For those having a tough time remembering all the way back to June, when there was much ado about this confrontation, eyewitness accounts described Ujiri getting into a shoving match with a cop because, according to police, Ujiri didn’t have the correct credentials needed to get onto the court for the celebration. The cops got hot and bothered by this international incident and wanted to charge Ujiri with misdemeanor battery. Their side of the story included the memorable claim from police spokesperson Sgt. Ray Kelly that Ujiri presented his credential in a “very threatening kind of way.” But Kelly also said that the officer Ujiri shoved was taken to the hospital and diagnosed with a concussion, and that there was HD footage from the arena that captured Ujiri hitting the officer with a fist that landed “underneath his jaw on the left side of his face.” ( Eyewitness interviews from the Globe and Mail contradicted the claim that anyone got hit in the face.)Whatever they had—which, if you believe the police, was supposedly hi-def video footage of a man hitting a sheriff’s deputy in the face and giving him a concussion—it clearly wasn’t enough to charge Ujiri with a crime.
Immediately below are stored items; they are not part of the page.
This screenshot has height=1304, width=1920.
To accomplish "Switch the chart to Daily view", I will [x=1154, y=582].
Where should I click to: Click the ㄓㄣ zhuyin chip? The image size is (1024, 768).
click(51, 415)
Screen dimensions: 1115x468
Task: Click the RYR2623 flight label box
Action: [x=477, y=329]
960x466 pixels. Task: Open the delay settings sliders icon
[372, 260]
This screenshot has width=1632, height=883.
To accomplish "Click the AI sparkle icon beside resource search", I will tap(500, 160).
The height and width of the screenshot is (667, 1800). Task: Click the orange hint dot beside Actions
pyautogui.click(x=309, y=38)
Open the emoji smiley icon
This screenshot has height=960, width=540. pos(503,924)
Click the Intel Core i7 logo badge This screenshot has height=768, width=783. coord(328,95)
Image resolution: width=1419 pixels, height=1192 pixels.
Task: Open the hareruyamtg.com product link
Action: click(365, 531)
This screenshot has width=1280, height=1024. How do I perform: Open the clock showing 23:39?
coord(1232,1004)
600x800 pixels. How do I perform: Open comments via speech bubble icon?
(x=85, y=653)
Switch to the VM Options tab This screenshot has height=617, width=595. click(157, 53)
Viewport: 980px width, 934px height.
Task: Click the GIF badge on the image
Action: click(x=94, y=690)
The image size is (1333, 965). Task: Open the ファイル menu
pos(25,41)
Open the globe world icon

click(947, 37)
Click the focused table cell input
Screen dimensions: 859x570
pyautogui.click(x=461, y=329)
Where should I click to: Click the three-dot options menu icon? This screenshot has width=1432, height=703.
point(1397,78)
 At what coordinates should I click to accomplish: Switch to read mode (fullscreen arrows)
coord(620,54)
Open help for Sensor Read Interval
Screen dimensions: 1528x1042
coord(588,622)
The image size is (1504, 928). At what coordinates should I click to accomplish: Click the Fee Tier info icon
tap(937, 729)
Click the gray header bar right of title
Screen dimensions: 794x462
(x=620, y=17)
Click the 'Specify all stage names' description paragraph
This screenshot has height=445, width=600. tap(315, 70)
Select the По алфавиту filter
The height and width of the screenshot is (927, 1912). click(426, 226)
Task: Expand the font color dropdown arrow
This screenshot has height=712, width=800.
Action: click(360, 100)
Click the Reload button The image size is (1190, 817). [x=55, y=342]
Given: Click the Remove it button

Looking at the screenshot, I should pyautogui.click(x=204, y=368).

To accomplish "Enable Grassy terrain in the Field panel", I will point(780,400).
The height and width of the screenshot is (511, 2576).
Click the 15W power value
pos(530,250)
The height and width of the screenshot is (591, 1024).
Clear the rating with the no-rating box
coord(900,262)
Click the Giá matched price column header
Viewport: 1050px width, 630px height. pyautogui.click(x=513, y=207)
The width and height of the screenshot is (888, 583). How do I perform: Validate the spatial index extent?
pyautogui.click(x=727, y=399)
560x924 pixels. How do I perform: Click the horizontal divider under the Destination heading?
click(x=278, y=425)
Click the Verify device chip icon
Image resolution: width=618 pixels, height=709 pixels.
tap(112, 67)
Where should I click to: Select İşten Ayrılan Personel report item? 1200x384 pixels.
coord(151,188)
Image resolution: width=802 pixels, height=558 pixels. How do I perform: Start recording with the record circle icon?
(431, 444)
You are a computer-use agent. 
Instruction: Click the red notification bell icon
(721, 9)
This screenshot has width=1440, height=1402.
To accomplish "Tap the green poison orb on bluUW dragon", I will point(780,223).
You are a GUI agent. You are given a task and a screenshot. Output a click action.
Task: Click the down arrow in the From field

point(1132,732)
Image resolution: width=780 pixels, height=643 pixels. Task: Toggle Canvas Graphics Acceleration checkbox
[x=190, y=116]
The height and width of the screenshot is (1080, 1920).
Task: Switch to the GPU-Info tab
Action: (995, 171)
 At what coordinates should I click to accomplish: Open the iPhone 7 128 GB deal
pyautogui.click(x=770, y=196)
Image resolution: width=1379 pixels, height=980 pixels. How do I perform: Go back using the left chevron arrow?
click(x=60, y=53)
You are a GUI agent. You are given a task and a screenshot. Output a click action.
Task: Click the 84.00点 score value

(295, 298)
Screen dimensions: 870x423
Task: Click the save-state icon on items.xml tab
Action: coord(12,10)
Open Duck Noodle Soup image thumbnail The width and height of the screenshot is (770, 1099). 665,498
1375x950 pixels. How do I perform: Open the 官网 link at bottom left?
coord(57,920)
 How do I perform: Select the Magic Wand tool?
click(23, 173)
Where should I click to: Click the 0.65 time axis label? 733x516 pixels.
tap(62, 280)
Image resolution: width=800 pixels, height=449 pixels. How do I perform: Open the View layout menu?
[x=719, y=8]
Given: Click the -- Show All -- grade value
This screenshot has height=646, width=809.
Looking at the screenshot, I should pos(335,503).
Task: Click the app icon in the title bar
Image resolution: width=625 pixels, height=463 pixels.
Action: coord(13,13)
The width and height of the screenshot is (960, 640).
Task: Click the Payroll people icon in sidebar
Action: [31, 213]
Almost as if the whole embarrassing shebang was a bunch of puffed-up nonsense birthed from the wounded pride of a few cops. According to the DA’s statement, all they needed to handle the situation was a meeting between the assistant D.A., Ujiri, and his lawyers, which was a decision apparently agreed to by both Ujiri and the Sheriff’s Department.“Mr. Ujiri attended a meeting with the District Attorney’s Office focused on matters that we believe merited constructive, structured mediation and conflict resolution and were better handled in a setting outside of the courtroom,” the statement said. It didn’t provide any specific details of the meeting, but closed by saying that no further action would be taken. Sounds like a perfectly sensible way to handle what was an entirely ridiculous situation.